For an in-depth analysis of GmCYP1 expression, we constructed a reporter vector containing the 1,148 bp GmCYP1 promoter fragment (upstream of the translation start site) to drive GUS gene expression. Agrobacterium strain containing the pGmCYP1pro-GUS was transformed into wild type Arabidopsis. Transgenic lines (8–10 independent T2 progenies) carrying GmCYP1pro-GUS were selected for measuring GUS activity in different tissues during development. As observed in soybean tissues, the GmCYP1 promoter was active in most tissues of Arabidopsis (Fig. 5b). Strong GUS activity was observed in leaves and roots of young seedling while relatively less activity was found in the hypocotyl. This study revealed additional information on tissue-specific expression of GmCYP1. For example, in leaves, GUS staining was more pronounced in the vascular tissues. Similarly, GmCYP1 promoter was active in flower buds, stamen, stigma and silique walls but not in flower stem, style, petal or seeds. Failure to observe GUS activity in seeds could be due to weaker activity of the GmCYP1 promoter in the seed coat, and is supported by GmCYP1 expression in seed coat as shown in Fig. 5a. Similar results were observed for soybean chalcone synthase (CHS) gene promoters. Both CHS7 and CHS8 promoter driven GUS activities were absent in Arabidopsis seeds, despite the fact that CHS7 and CHS8 transcripts were present in the seed coat in soybean48. It is possible that the observed differences of gene expression in soybean and Arabidopsis may be caused by the presence or absence of the required regulatory factors in the specific tissue or developmental stage. Like GmCYP1, the Arabidopsis ortholog of GmCYP1, ROC1 (AGI:At4g38740), also exhibited higher transcript accumulation in seeds than in other tissues (Fig. 5c). The normalized mean expression data of ROC1 was compiled from AtGenExpress Visualization Tool (http://jsp.weigelworld.org/expviz/expviz.jsp). The expression of ROC1 increased gradually, and approx. 7-fold throughout seed development, from a relatively low value (0.55) at the mid globular stage (stage 3), to values of 3.2–3.75 during the later developmental stages (early curled cotyledon embryos, stage 8) to green cotyledon embryos (stage 10) (Fig. 5d). The similar expression pattern during embryo development of GmCYP1 and its Arabidopsis ortholog ROC1 suggests a conserved role for GmCYP1 and ROC1 in seed development.
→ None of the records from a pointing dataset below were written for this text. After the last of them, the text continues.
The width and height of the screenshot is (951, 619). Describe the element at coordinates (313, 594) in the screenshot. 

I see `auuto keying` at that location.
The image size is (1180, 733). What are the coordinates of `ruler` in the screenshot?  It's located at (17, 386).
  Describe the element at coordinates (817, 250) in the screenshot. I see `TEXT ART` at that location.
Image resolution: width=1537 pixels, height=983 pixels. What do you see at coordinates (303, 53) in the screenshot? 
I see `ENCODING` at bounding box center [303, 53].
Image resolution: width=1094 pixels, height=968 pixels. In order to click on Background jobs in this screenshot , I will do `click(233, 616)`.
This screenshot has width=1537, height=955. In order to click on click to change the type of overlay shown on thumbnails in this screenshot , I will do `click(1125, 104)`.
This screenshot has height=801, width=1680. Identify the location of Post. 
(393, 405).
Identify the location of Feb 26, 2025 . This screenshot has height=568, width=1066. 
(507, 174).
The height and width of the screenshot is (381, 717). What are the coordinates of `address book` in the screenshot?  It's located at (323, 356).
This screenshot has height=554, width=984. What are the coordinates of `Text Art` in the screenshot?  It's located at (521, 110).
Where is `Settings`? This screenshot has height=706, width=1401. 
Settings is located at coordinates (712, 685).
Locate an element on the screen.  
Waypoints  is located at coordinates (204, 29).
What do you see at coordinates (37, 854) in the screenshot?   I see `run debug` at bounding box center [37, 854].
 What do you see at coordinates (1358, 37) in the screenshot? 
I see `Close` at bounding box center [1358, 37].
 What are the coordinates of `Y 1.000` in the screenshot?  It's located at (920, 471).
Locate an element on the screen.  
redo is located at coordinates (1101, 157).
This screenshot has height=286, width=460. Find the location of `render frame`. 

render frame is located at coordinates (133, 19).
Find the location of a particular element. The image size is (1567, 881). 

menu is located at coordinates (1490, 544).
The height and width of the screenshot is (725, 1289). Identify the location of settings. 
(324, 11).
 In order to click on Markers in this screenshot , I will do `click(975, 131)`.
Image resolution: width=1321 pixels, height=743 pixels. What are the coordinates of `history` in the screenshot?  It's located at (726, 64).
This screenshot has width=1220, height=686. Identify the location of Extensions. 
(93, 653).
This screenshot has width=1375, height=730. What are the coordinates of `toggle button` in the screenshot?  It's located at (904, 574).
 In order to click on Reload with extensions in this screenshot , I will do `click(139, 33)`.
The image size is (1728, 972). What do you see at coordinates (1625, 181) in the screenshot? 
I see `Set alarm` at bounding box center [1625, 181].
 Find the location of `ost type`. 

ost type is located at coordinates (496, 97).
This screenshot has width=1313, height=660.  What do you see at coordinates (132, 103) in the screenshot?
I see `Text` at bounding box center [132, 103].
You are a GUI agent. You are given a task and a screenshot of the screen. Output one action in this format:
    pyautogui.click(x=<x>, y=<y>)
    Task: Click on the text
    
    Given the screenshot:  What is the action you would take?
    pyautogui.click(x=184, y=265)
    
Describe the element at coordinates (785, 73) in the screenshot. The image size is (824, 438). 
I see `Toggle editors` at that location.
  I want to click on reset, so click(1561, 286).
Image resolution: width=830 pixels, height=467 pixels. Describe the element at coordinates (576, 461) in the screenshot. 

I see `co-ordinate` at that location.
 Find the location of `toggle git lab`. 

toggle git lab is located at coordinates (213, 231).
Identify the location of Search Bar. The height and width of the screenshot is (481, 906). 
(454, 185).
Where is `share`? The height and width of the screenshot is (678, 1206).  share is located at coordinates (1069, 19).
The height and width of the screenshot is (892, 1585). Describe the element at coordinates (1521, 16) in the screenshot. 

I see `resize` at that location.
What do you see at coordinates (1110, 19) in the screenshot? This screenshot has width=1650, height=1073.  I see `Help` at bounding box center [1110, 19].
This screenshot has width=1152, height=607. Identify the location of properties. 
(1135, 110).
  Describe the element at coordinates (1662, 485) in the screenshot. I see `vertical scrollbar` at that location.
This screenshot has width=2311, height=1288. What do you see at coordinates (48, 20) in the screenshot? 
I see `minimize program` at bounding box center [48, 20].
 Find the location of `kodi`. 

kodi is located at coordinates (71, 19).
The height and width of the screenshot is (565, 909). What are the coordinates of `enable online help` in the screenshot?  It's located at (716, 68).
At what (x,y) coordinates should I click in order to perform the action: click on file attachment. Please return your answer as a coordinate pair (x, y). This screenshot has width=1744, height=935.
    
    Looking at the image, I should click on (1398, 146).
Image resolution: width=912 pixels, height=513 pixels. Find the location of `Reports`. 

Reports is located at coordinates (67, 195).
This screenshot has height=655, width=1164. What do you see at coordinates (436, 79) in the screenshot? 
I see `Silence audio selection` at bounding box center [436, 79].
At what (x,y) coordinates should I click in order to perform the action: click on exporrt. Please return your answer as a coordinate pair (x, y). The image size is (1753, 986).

To identify putative cis-elements that regulate the expression of GmCYP1 gene in soybean, we performed in silico motif analysis of 1148 bp upstream of translational start site using PlantPan2.0 database (http://plantpan2.itps.ncku.edu.tw/promoter.php). The transcription factors specific to soybean was selected during the analysis. Transcription factors that are known for their role in stress and hormonal pathways are shown in Fig. 6. The analysis identified several sequence motifs that are recognized by a number of key factors such as bZIP, MYB, WRKY, bHLH, AP2, NAC factors have been identified. Besides their role in normal plant growth and development, the stress-specific roles of these factors have been well documented in crop plant and model species49,50,51.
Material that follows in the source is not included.